The EMS officer can’t help but ask: Why is this happening? What piece of the puzzle is missing? Knowing it might happen to me as a patient or victim someday, what can be done to stop it?

Public education needed

The key to the mystery may well be the absence of a strong public education program in EMS. If citizens are not aware that the facilities, personnel, and services exist to serve them, they will not make use of them. But the problems go beyond knowing the services are there. In setting up the public education phase of a fire service EMS system, the coordinator must ask himself:

  1. Does the public know how to contact the fire department in case of a medical emergency?
  2. If a 911 emergency system is in operation, how many people actually know how to dial that number?
  3. Has a CPR training program been established to teach citizens the practice of sustaining life until qualified help arrives?
  4. Is the public education process under your direct command or is it periodically passed from one line officer to another, thus breaking continuity and stability?
  5. Do fire stations conduct blood pressure screening clinics for the public, not only to let them know their state of health, but also so they can learn what the fire department does to help them besides fight fires?
  6. Does the EMS public education program go beyond the adult sector and into the schools and youth groups so that young people are taught what to do in a medical emergency?

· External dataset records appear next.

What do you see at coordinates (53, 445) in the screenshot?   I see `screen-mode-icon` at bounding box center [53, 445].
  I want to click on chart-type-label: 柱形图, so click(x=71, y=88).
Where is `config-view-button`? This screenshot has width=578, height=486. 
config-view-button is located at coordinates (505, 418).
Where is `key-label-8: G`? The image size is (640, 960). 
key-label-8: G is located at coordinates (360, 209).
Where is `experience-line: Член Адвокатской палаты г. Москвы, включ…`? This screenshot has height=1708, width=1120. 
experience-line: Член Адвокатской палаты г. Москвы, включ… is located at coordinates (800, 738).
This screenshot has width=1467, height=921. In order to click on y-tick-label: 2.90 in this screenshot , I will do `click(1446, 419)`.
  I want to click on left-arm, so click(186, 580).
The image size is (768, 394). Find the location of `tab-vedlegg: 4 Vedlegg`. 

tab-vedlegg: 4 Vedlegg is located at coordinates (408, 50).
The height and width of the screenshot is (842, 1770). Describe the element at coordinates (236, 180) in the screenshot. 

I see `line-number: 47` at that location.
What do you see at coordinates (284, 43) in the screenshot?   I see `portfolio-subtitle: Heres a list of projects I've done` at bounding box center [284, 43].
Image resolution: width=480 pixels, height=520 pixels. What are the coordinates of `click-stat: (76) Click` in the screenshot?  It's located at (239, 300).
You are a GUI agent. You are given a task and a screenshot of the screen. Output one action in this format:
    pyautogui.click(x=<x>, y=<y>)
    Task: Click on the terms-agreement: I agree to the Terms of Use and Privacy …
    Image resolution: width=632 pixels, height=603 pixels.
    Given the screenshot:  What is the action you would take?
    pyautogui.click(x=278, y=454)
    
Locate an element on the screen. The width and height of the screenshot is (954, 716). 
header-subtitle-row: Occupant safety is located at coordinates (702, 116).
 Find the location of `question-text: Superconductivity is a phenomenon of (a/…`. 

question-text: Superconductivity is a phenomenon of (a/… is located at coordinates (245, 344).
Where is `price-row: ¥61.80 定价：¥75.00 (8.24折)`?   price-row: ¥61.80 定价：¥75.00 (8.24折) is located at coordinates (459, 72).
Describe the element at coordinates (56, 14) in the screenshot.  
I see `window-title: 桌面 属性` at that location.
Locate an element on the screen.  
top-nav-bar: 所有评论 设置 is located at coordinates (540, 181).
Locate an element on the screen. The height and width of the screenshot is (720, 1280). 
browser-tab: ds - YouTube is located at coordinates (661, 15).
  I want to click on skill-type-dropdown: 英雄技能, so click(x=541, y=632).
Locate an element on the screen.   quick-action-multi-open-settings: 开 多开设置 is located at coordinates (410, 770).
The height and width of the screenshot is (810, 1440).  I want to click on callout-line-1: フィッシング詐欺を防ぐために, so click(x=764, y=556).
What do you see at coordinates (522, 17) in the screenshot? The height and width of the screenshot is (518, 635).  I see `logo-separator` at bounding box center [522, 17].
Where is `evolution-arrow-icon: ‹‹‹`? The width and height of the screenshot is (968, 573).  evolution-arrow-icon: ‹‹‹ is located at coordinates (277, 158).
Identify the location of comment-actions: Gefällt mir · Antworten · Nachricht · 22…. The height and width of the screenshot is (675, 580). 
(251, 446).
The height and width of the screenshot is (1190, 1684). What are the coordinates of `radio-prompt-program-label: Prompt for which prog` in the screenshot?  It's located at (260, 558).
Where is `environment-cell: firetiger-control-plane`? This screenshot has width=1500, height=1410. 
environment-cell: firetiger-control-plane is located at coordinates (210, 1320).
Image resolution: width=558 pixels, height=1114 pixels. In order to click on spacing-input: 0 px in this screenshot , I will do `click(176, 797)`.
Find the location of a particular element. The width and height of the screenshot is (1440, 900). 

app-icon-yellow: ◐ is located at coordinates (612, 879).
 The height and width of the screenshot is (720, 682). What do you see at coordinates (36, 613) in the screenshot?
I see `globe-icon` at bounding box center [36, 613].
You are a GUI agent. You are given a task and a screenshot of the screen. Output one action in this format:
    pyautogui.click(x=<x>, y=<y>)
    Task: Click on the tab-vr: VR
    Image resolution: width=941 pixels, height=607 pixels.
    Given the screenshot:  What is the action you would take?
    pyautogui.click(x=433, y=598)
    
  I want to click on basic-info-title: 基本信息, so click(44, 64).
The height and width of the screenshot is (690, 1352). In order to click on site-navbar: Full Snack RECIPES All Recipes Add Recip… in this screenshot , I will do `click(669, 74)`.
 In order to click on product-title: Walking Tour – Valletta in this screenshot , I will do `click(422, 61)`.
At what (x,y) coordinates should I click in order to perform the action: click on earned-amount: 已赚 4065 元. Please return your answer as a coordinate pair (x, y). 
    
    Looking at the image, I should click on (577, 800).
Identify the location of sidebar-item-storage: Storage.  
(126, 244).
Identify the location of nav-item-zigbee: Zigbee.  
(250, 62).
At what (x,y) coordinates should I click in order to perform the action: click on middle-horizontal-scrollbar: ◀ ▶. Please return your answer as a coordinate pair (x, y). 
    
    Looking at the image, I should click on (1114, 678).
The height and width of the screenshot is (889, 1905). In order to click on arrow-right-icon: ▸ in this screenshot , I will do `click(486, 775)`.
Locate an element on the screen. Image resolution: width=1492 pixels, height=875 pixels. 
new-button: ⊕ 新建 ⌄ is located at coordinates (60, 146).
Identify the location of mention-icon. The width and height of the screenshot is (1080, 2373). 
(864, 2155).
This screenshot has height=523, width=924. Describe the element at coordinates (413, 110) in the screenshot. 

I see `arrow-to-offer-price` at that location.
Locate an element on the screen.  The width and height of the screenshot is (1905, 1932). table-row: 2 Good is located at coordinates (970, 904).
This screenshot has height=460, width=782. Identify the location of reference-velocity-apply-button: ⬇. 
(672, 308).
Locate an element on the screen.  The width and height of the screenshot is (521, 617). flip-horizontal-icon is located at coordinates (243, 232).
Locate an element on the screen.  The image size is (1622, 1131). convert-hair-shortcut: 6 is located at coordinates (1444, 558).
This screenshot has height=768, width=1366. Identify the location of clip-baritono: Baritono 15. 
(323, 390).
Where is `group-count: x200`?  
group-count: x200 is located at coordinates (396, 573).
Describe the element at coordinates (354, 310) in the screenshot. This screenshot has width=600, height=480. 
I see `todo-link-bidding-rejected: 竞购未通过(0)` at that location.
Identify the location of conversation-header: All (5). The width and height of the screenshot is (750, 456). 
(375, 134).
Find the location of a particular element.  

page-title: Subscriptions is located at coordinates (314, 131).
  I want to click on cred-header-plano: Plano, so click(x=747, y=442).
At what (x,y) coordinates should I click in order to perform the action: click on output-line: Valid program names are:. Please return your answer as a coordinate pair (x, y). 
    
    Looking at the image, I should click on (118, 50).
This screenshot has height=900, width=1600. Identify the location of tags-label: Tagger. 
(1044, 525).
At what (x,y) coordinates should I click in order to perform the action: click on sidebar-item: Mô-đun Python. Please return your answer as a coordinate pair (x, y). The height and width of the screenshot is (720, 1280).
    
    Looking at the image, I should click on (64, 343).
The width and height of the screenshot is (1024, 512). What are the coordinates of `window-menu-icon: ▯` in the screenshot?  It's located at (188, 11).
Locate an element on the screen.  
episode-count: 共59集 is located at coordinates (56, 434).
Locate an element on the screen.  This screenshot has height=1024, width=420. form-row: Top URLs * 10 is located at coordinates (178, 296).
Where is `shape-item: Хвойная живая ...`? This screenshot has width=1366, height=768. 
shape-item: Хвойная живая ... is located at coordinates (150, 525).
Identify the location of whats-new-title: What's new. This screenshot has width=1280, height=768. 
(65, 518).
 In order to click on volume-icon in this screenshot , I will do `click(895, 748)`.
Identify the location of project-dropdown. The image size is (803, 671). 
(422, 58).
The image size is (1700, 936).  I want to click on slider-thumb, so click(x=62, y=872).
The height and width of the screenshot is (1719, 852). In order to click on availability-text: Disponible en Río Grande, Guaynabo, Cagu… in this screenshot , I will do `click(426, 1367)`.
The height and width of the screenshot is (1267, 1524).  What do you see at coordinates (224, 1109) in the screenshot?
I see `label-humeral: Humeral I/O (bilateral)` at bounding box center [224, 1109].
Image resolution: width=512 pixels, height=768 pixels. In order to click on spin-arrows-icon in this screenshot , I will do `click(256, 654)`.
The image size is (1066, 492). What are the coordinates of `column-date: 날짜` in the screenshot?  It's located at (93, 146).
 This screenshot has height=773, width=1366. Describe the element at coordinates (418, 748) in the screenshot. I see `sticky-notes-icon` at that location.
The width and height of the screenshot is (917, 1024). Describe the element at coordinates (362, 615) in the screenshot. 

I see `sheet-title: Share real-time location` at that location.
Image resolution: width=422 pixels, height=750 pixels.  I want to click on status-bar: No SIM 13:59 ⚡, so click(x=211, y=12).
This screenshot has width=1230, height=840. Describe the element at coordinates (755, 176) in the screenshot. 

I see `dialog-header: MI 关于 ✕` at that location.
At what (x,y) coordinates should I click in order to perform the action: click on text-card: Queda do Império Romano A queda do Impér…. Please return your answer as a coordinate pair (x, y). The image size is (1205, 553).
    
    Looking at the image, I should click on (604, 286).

Most experts would agree that the system design can be state of the art once trained personnel are at the scene of the accident or illness. Without an organized and well-planned EMS public education program, though, the statistics of patients found in advanced heart attack stages may well stay at their present level and, at worst, increase.

There are many other realms of EMS system management that the operations officer plans, coordinates and supervises. As the fire department’s role expands and the level of service advances, EMS management responsibilities also increase in magnitude. The operations officer is the operator.

For the last time, then, take off your uniform and put on your civilian clothes. If you had to be the patient, what kind of EMS manager do you want deciding your chances of survival?